Riverine Mg isotopes response to glacial weathering within the Muztag catchment of the eastern Pamir Plateau

摘要

It has been proposed that the riverine Mg isotopes are sensitive to primary mineral dissolution and the formation of secondary minerals and are served as an effective tracer for chemical weathering. Glacial comminution can produce fresh mineral surfaces that provide easily leached cations to the rivers and thus could potentially modify the riverine Mg isotopic behavior. However, the mechanism controlling riverine Mg isotopes under glacial environment is poorly constrained. Here we investigated Mg and Sr isotopic compositions of river and spring waters, bedrocks and sediments within the glacial-covered Murtag catchment in the northeastern Pamir Plateau.
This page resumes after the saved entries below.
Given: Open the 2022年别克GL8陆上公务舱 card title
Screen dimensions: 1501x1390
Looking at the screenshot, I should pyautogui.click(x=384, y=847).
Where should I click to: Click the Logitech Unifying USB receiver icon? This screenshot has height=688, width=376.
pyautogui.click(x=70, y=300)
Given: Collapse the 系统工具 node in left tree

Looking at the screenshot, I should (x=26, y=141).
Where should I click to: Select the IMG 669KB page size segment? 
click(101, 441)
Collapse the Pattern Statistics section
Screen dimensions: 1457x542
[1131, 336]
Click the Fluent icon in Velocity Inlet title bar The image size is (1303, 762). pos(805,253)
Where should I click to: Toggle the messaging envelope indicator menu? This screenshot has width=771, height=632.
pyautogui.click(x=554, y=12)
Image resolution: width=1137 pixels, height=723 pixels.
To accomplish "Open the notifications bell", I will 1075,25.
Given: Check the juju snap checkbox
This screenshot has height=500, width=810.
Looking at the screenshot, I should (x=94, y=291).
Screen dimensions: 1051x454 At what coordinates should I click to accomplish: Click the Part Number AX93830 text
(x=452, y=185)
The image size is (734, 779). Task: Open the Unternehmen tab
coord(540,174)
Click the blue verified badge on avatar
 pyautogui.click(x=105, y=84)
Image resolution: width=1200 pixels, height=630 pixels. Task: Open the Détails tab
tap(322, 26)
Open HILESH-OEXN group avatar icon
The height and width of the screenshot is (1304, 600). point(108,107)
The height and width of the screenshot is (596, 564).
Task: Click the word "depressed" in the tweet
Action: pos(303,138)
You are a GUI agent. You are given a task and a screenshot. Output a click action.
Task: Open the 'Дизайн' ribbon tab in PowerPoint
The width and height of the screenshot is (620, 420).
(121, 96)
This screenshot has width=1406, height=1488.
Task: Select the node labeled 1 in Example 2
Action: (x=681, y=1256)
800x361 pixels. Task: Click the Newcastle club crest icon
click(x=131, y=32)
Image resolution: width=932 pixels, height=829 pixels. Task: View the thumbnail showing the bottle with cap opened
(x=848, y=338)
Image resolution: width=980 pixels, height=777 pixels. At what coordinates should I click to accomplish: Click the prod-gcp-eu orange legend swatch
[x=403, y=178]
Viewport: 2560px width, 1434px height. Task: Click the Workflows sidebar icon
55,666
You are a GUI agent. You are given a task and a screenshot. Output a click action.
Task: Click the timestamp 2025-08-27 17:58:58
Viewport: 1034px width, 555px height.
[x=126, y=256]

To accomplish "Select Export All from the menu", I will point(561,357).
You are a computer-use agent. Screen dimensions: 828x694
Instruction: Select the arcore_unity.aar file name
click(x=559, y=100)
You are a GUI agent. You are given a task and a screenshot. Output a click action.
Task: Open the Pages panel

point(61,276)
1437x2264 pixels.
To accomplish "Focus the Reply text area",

The delta Mg-26 and Sr-87/Sr-86 values of dissolved loads along the mainstream increased from -1.56 parts per thousand and 0.713050 at the glacier margin to -1.12 parts per thousand and 0.713855 at the downstream, respectively, both showing strong negative correlation with elevation. The lower delta Mg-26 but higher molar Ca/Mg and Ca/Na ratios of glacial river waters than those of non-glacial rivers indicate a preferential dissolution of carbonates under glacial environment, further supported by a negative liner correlation between delta Mg-26 and carbonate weathering proportion. In contrast, the high delta Mg-26 but low Ca/Mg and Ca/Na ratios at the downstream reflect an increased input of silicate weathering. Saturation state modelling suggests little chance of secondary mineral formation and limited impact on the Mg isotopic behavior in glacial rivers, characterized by low ionic concentrations and short water residence time. These observations, together with complied data from other glacial rivers, suggest preferential carbonate weathering under glacial environment could directly release low Mg isotopes to river water, different from the process of Mg isotopic fractionation by secondary mineral formation. Our findings would provide insight in carbonate weathering regulating riverine Mg isotopic evolution and its potential influence on global carbon cycle, in particular under present warming scenario.